Why all the suspicion? The film quietly suggests that a low-grade cynicism is baked into society’s sense of what is good and right. The social workers demonstrate this cynicism as they try to root out dysfunction in Will. Later, after Will and Tom take to the road again, they hitch a ride with a truck driver who first takes Tom aside to interrogate her, as the social workers did, about her relationship with her father. “I want to make sure I’m doing the right thing,” he says.


This aggressive beneficence is a theme throughout the film. In one memorable scene, a community of homeless veterans is beset by a bulldozer sent to tear down their makeshift dwellings at the edge of the forest. The audience has already met the army of well-intentioned social workers, police, and bureaucrats who likely sent this bulldozer, so we know how they think: This is what’s best for you, whether you know it or not. It is a will to power disguised as a desire to save people from themselves.

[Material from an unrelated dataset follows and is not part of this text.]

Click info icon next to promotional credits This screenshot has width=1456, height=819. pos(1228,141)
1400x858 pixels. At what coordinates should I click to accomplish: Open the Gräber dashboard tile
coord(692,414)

There is no violence in Leave No Trace. Almost everyone Will and Tom meet is a good person, kind and willing to help. Even the other teenage girls in the shelter are nice to Tom when she first arrives there after her father’s arrest. There are no bullies, mean girls or ”bad men” in this world, only the fear of them. But most people have been indoctrinated to think that the only acceptable life is one that is completely free from discomfort or the possibility of harm. When the social workers arrange for Will and Tom to live in a small house with beds and a kitchen and a big living room, they are clearly pleased with themselves for having solved what appears to be a domestic tragedy. The homeless family now has a roof over its head. It is inconceivable to them that anyone would actually prefer to live “unhoused” in the woods. On their first night in this new house, however, when no one else is around, Will and Tom sleep outside on the ground and under the stars in open defiance of the bourgeois “common sense” of their benefactors.


To its credit, the film does not settle for easy answers. Will is a veteran who is suffering from PTSD and his illness is at least partially responsible for his desire to live in the woods. The arrest drives a wedge between Will, who is committed to continuing the forest life at all costs, and Tom, who, as a teenager, naturally craves stability and community. Increasingly, it becomes obvious to Tom that her father won’t compromise with her. There is no right or easy answer to this conundrum, and the film avoids the trap of trying to find one.


Civilization isn’t let off the hook either. Leave No Trace presents America as a country that sends police with dogs to arrest vagrants in the woods and a bulldozer to tear down shelters built by homeless veterans. It threatens to take your children away if the state decides that your parenting doesn’t conform to societal norms and it renders every square foot of land either private property or “state” land.


The human relationship to the land is also at the heart of this film. In one heartbreaking scene, Will is shown at work in his new job, surrounded by harvested pine trees ready to be shipped off to households across America. In this private moment, he crouches, wincing and holding back tears. He has gone from living amongst centuries-old trees in a natural paradise to clipping the tops off of Douglas firs to make them presentable to suburban homeowners searching for the perfect Christmas tree. The pain is almost too much for him to bear.


The film’s depiction of America is bracingly honest, I think. It reveals a country full of good, compassionate people who want to do the right thing, but also full of conformists who do not value individuality nearly as much as the car ads say we do.


Leave No Trace says, quietly, that something is out of balance in the way most of us live our lives. In his great novel One Flew Over the Cuckoo’s Nest, Ken Kesey introduces the metaphor of “the Combine” to describe the collective force of societal norms and the state. If you defy the Combine, you are declared insane. It rolls right over you and grinds you down. Leave No Trace forces you to acknowledge that the Combine is real and working in all of us.